How to build a self-checking testbenchEditor’s Note: This article first appeared in the Winter 2012 edition of Xilinx's quarterly Xcell Journal magazine, and is reproduced here with their kind permission (Click Here to see the magazine).
A testbench, as it’s known in VHDL, or a test fixture in Verilog, is a construct that exists in a simulation environment such as ISim, ModelSim or NCsim. Simulation enables a unit under test (UUT) – typically, your synthesizable FPGA design – to connect to virtual (simulated) components such as memory, communication devices and/or CPUs, and be driven with a known set of stimuli. These stimuli cause the UUT to react and interact with the virtual components. You can view both the stimulus and the reaction as waveforms in the simulation environment.
Here’s quick example to illustrate how to implement a testbench using a simple 8-bit up/down with reset as the FPGA design (UUT). The testbench provides clock, up/down, enable and reset control signals. Figure 1 shows how to connect the UUT (central gray box) to a testbench.

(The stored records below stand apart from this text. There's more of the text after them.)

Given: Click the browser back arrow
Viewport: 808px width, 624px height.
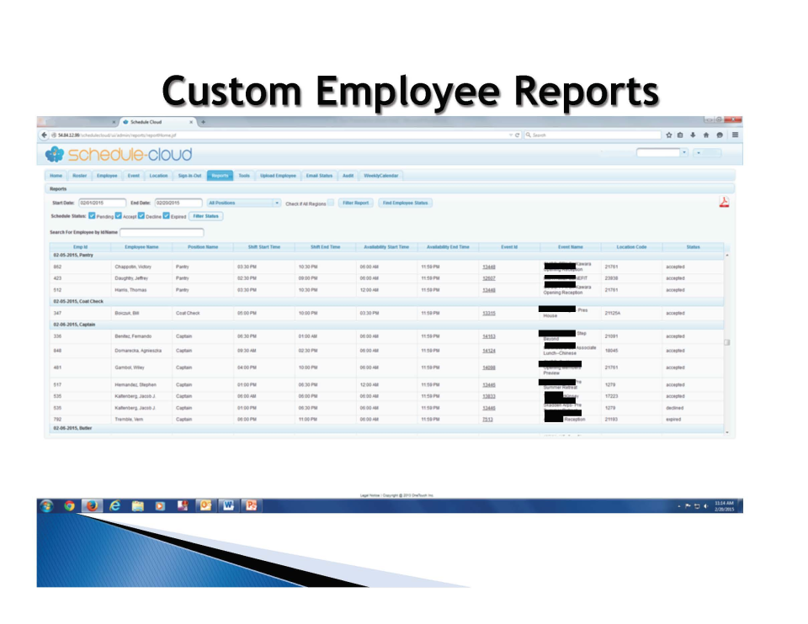Looking at the screenshot, I should tap(44, 134).
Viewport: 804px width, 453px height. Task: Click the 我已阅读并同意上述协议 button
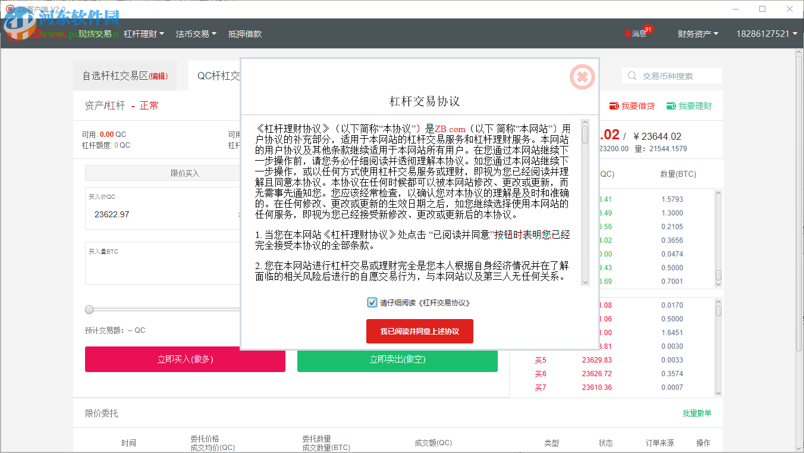click(419, 331)
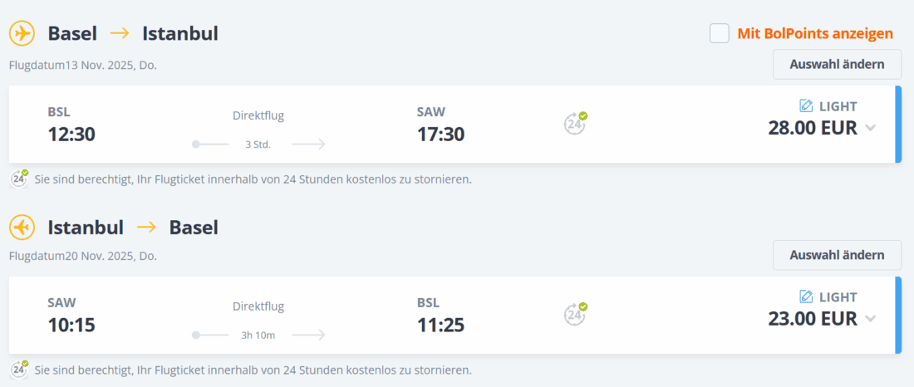Click the edit pencil icon next to LIGHT on the 28.00 EUR fare
This screenshot has height=387, width=914.
coord(805,105)
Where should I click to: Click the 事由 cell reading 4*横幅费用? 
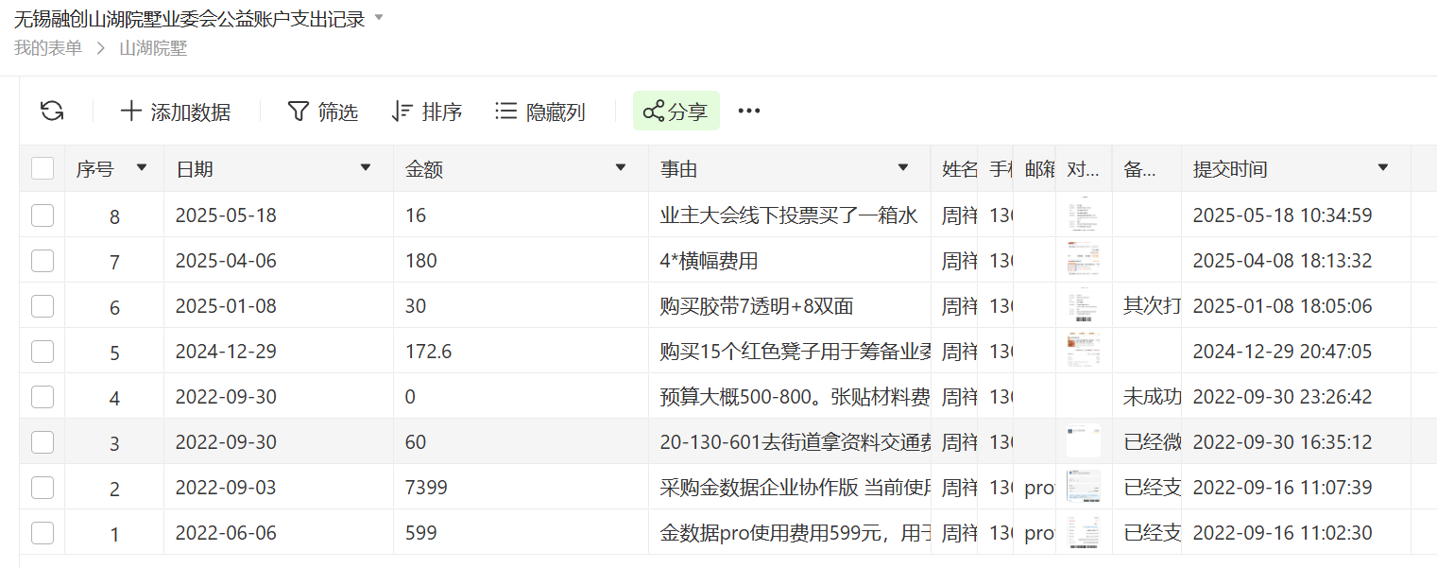click(709, 261)
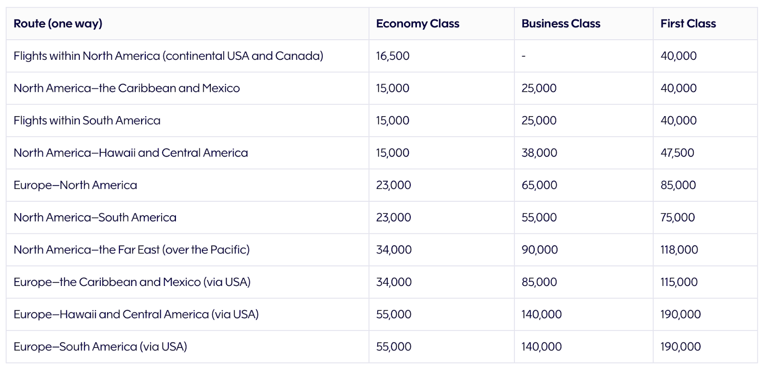Click 38,000 business value for Hawaii route
This screenshot has height=372, width=765.
click(539, 153)
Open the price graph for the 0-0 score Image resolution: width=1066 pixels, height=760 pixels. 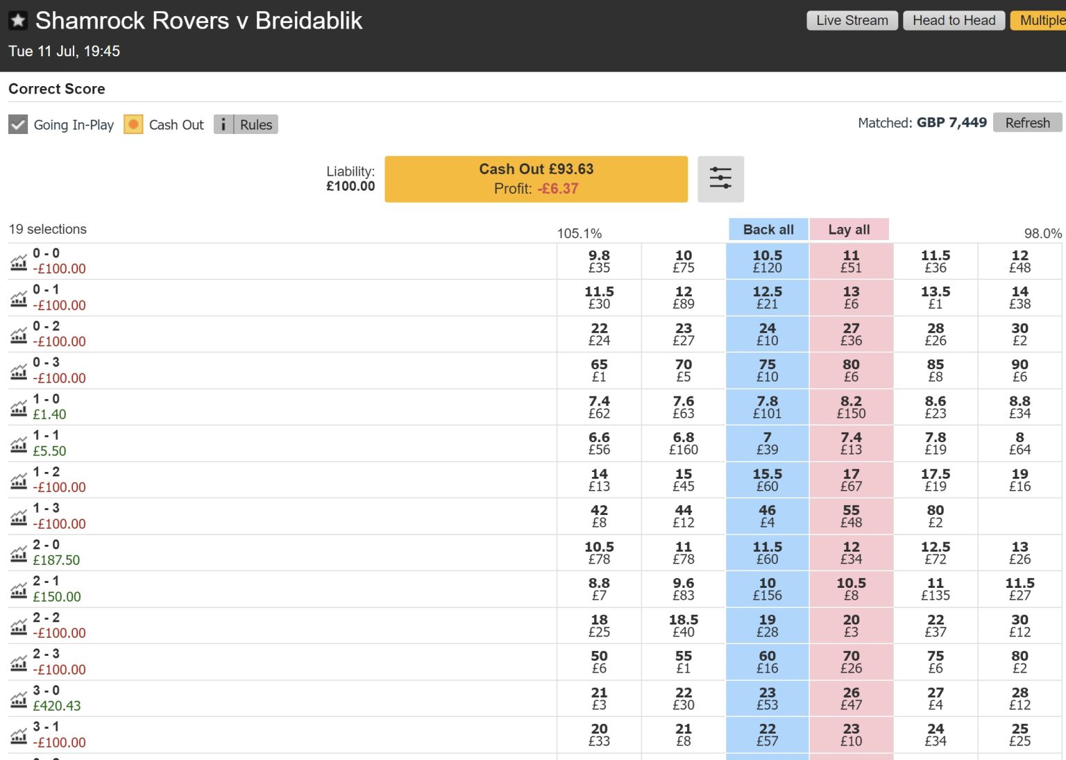click(18, 262)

The various functions on the left side of the diagram provide stimulus for the UUT which, in turn, produces a series of waveforms displayed in the simulation environment. Figure 2 shows a quick screen shot of the waveform view, both zoomed in and zoomed out. How clearly do you see the results? Do you see the values ascending, then descending on the count_out_pins? What if we zoom in (blown-up circle)?
Figure 1. Simple example of a UUT – that is, your
synthesizable design – and how it connects in a testbench.
synthesizable design – and how it connects in a testbench.
Figure 2. Zoomed-out waveform shows “big picture,” but lacks
details. Zoomed-in waveform shows details, but no context.
details. Zoomed-in waveform shows details, but no context.
Now we can see the values of the outputs, but we also need to validate each and every single value. That would be 256 values for increment and another 256 for the decrement, along with the special cases of enable off and reset and how these control signals affect the count value. While tolerable for a small design, this is a painful and ineffective means of verifying a larger, more sophisticated design.
Indeed, verifying a significant FPGA design can be more difficult and time-consuming than creating the synthesizable design. Given a known set of stimuli, a design should always produce a predictable collection of results – regardless of whether the simulation is behavioral, netlist or full timing (post place-and-route).
There are certainly many ways to create a stimulus set and drive it into the simulation – direct input from the simulation console, input from a text or binary file, scripted stimulus (.do or .tcl) and so on (Figure 3).
Figure 3. Generic testbench construction.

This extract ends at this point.